Duration of untreated psychosis and cognitive function in first-episode antipsychotic-naïve schizophrenia: Evidence from auditory P300.

Abstract

Objective: The relationship between the duration of untreated psychosis (DUP) and cognitive function in schizophrenia (SZ) patients remains debated, with no empirical evidence from event-related potential (ERP) studies supporting their association. This study aims to investigate the relationship between DUP and cognitive functions, as well as psychiatric symptoms, in first-episode antipsychotic-naïve SZ (FEAN-SZ) patients using ERP.
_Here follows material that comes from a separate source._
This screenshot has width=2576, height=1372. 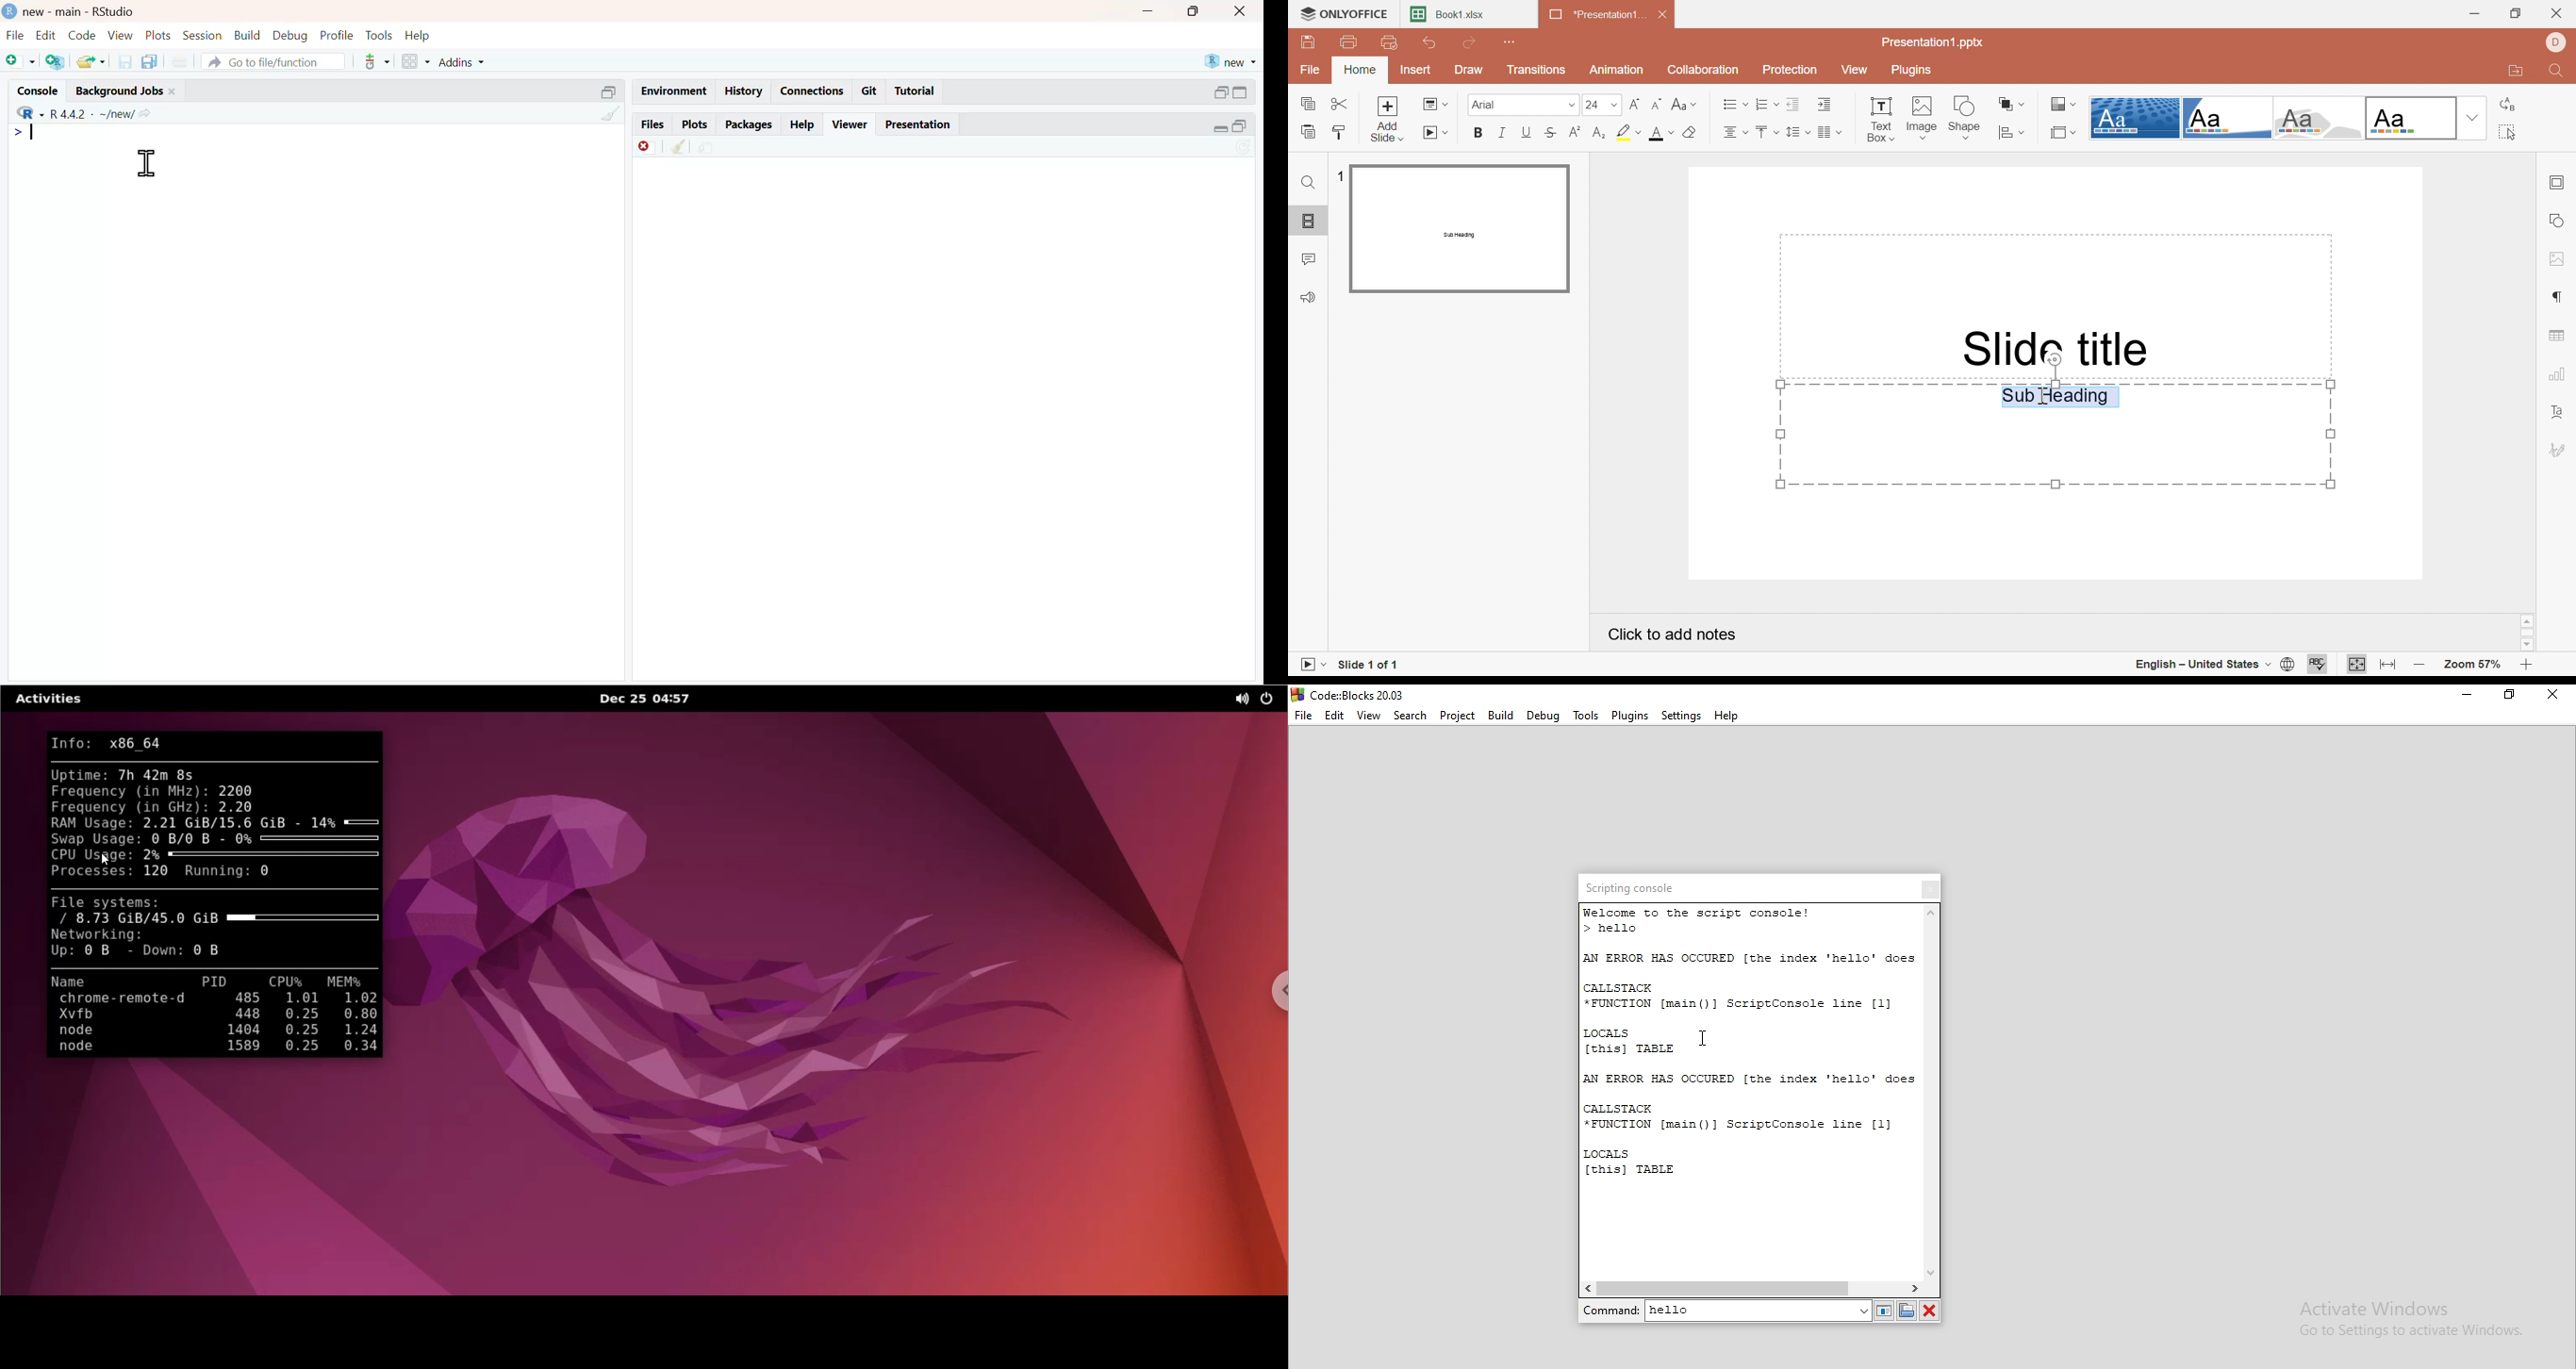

Methods: The study included 321 Chinese FEAN-SZ patients and 146 healthy controls. The DUP and sociodemographic characteristics of all participants were collected, and psychiatric symptoms were assessed using the Positive and Negative Syndrome Scale. The P300 (P3) components, including P3a, P3b and N100, were recorded from all participants using auditory oddball paradigm.
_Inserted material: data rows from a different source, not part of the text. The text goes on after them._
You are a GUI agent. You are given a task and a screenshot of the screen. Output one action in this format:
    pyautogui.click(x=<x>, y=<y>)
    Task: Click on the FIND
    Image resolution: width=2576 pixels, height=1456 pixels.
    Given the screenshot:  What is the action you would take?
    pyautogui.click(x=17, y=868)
Results: 25.5 % of patients did not receive timely treatment for over four years, and those with lower educational levels or more severe negative symptoms had longer DUP (p = 0.027, p = 0.020). Compared to healthy controls, FEAN-SZ patients exhibited longer latencies and lower amplitudes in the P3 components (all p_s < 0.001). Significant differences in the P3 components were observed among three groups of DUP (< 8 months, 8 to 48 months, and ≥ 48 months) (all p_s < 0.001). In the 8 ≤ DUP < 48 months group, the N1 amplitude and P3a latency predicted positive symptom scores and general psychopathology scores, respectively (β = -0.165, p = 0.037; β = 0.541, p < 0.001); P3b latency predicted negative symptom scores in the DUP < 8 months group (β = 0.391, p < 0.001). N1 amplitude predicted general psychopathology scores only in the DUP > 48 months group (β = -0.228, p = 0.040). Multiple linear regression analysis indicated that the latency and amplitude of P3a were independently associated with DUP (B = 0.124, p < 0.001; B = -1.161, p = 0.012).

Conclusions: SZ patients who have a longer DUP exhibit more severe P3 deficits, and the P3 components may be indicative of different psychiatric symptom severity in DUPs of different lengths, as well as the P3a component may serve as an electrophysiologic marker to assess the length of DUP.